Day Care: Do They Care?

So we had decided on this daycare for the kids. You know the one – big, fancy, expensive, dead convenient, being in the same campus as both our offices… We bought ourselves a three-day trial period. Well, I still have only a verbal offer and the entry load at this daycare was coming to something over 80 k for the twins, so a trial period definitely makes sense, right?

Right.

The kids clearly liked the place. It’s large, well set up, clean, has nice child-sized toilets (clean) and places to climb and things to jump off of. Oh and there were these toy car things they could drive that they fell in love with. They didn’t talk to anybody much there, but as long as I was giving them lunch and they could play with the toy cars or climb and jump off things, they were ok.

Amit and I weren’t so easily impressed. Though the place appeared very professional and everything, I felt it was run like a factory. There was nothing really bad about it (apart from the food; I’ll come to that later) but there were small, niggling things that weren’t quite right. One or two of the attendants didn’t seem to be the kind cut out to be working with little children. One attendant had her own child there and this skewed things. She could not give her daughter sufficient attention, but neither could she treat her like just another child there.

There was a general one-size-fits-all kind of approach there that I felt was not exactly suited for kids of this age. One day, they twins were all happy and excited and showed no signs of wanting to sleep after lunch. The attendant’s response? “Oh no, they have to sleep, or they will disturb all the other kids here.”

I mean, yeah, she has a point, but shouldn’t there be some other solution? Like giving them something to do, or taking them to another area where they can play?

I heard a couple of the other attendants threatening the kids with “if you don’t fall asleep right now, spider will come.” If there’s one thing I want to protect my kids from, it’s from this kind of pointless threatening and fear-phobia approach.

The kids were all put to sleep on mattresses spread out on the ground. For a place as large (and expensive) as this one, you’d think they’d have sufficient mattresses. They didn’t – the kids were crammed together about five on a mattress. They could hardly move.

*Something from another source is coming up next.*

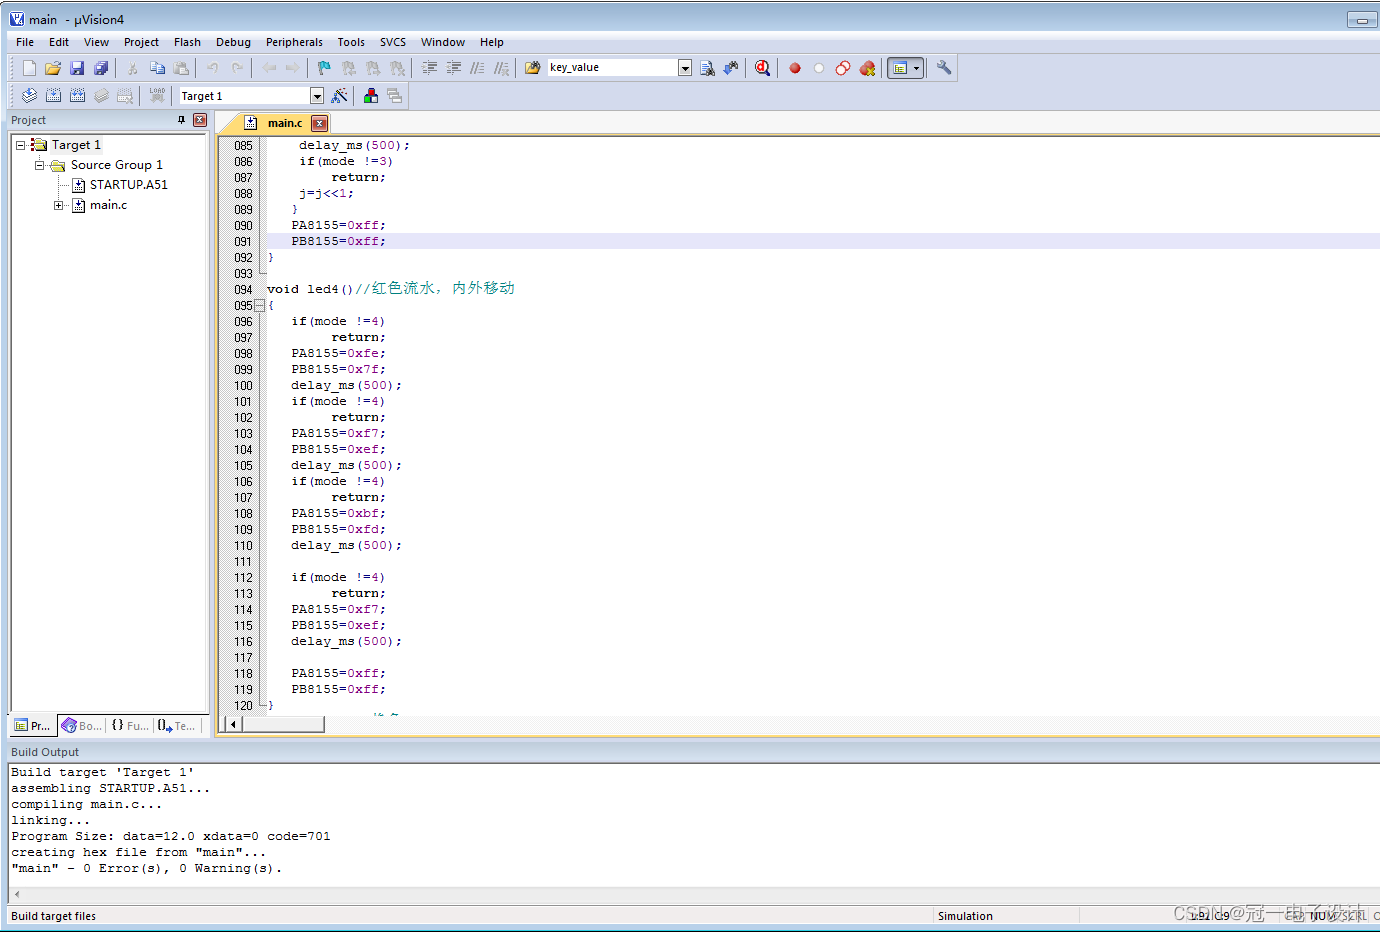
Task: Click the Save All icon
Action: click(x=101, y=68)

And then there’s the food. These folks actually discouraged us from sending food for the kids because (one size fits all) they provide food. We saw the menu, and I wasn’t impressed. Kids need proper meals – fruit, veggies, dahi (curd/yoghurt), in addition to the staple dal-rice. They need fibre in their cereal – unpolished rice or whole wheat, not just white rice. Still, I thought, maybe they do actually give all that on the side, they just mention the main dish on the menu. After all, they can’t be giving only rice and sambhar, or only paratha and curd. Our girls are used to five-course lunches. We even give them non-veg – or at least egg – once or twice a week. But no, they said, you can’t send any non-veg. Ok, I thought, let’s see what their food looks like. Maybe it looks really healthy, with lots of veggies hidden in the sambhar or in the raita.

No such luck. The food on the plate looked a lot worse than it looked on the menu. Pulao and raita (rice with mixed veggies and curd with raw veggies like onion) looked to me like white rice, plain (thin) curd, and a few green peas tossed in for colour. Sambhar-rice looked like rice with thin, colourless dal.

What’s worse, on our first day there, they gave the same food for lunch and for the tea-time snack! On our second day there, lunch was the same as on the first day. There was a five-year-old at our table who commented on it… so at least we know that they don’t actually usually give the same food every blessed day. But hullo! How about adding some nutrition to this food? These guys are supposed to be in the child care business.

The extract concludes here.